Project Catalogues and Project Descriptors using DOAP

by Ross Gardler on 2 January 2007 , last updated

Introduction

Open source projects need to be marketed if they want to attract users and contributors. Most projects have a website describing their work but how do they attract people to their website in the first instance? While many projects may rely on search engines to be found, there are a growing number of project catalogues that a project should consider being listed in, but maintaining entries in a large number of catalogues can be a time consuming process. This document introduces the Description of a Project (DOAP) format for managing project details in emerging catalogues.
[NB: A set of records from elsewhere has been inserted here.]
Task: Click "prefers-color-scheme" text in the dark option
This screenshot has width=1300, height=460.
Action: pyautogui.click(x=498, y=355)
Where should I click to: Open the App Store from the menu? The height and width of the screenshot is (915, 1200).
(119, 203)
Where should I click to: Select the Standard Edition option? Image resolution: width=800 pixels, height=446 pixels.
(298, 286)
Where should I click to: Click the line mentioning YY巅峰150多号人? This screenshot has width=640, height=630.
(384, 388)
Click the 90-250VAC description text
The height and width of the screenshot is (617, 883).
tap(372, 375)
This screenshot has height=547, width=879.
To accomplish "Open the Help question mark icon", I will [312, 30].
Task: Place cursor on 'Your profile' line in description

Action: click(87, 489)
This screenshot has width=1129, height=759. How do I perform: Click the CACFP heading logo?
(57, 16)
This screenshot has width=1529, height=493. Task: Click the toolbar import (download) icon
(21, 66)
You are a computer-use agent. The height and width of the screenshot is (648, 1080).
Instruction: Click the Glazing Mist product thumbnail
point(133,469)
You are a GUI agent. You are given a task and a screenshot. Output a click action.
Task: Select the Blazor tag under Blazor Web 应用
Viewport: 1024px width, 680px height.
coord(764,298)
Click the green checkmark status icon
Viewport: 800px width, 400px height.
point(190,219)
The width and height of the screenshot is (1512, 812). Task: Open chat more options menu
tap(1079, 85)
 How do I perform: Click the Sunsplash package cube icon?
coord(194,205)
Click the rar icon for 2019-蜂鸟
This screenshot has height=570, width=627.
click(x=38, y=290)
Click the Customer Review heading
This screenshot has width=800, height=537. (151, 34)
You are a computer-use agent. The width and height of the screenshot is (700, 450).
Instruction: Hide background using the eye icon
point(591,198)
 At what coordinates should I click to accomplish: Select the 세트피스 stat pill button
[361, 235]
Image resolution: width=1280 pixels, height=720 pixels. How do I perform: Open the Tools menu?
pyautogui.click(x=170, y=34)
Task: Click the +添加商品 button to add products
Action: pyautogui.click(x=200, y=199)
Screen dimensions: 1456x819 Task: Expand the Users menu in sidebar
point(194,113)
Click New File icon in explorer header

An Open Project Descriptor

Listing your project in online catalogues such as Freecode is an onerous task, and can take up a considerable amount of time. Furthermore, each new release or significant change in your project setup requires someone to update each entry by visiting each catalogue’s site, again a time-consuming process. In many cases, this this means projects are either not listed or their entries become stale, giving a misleading impression of inactivity in the project.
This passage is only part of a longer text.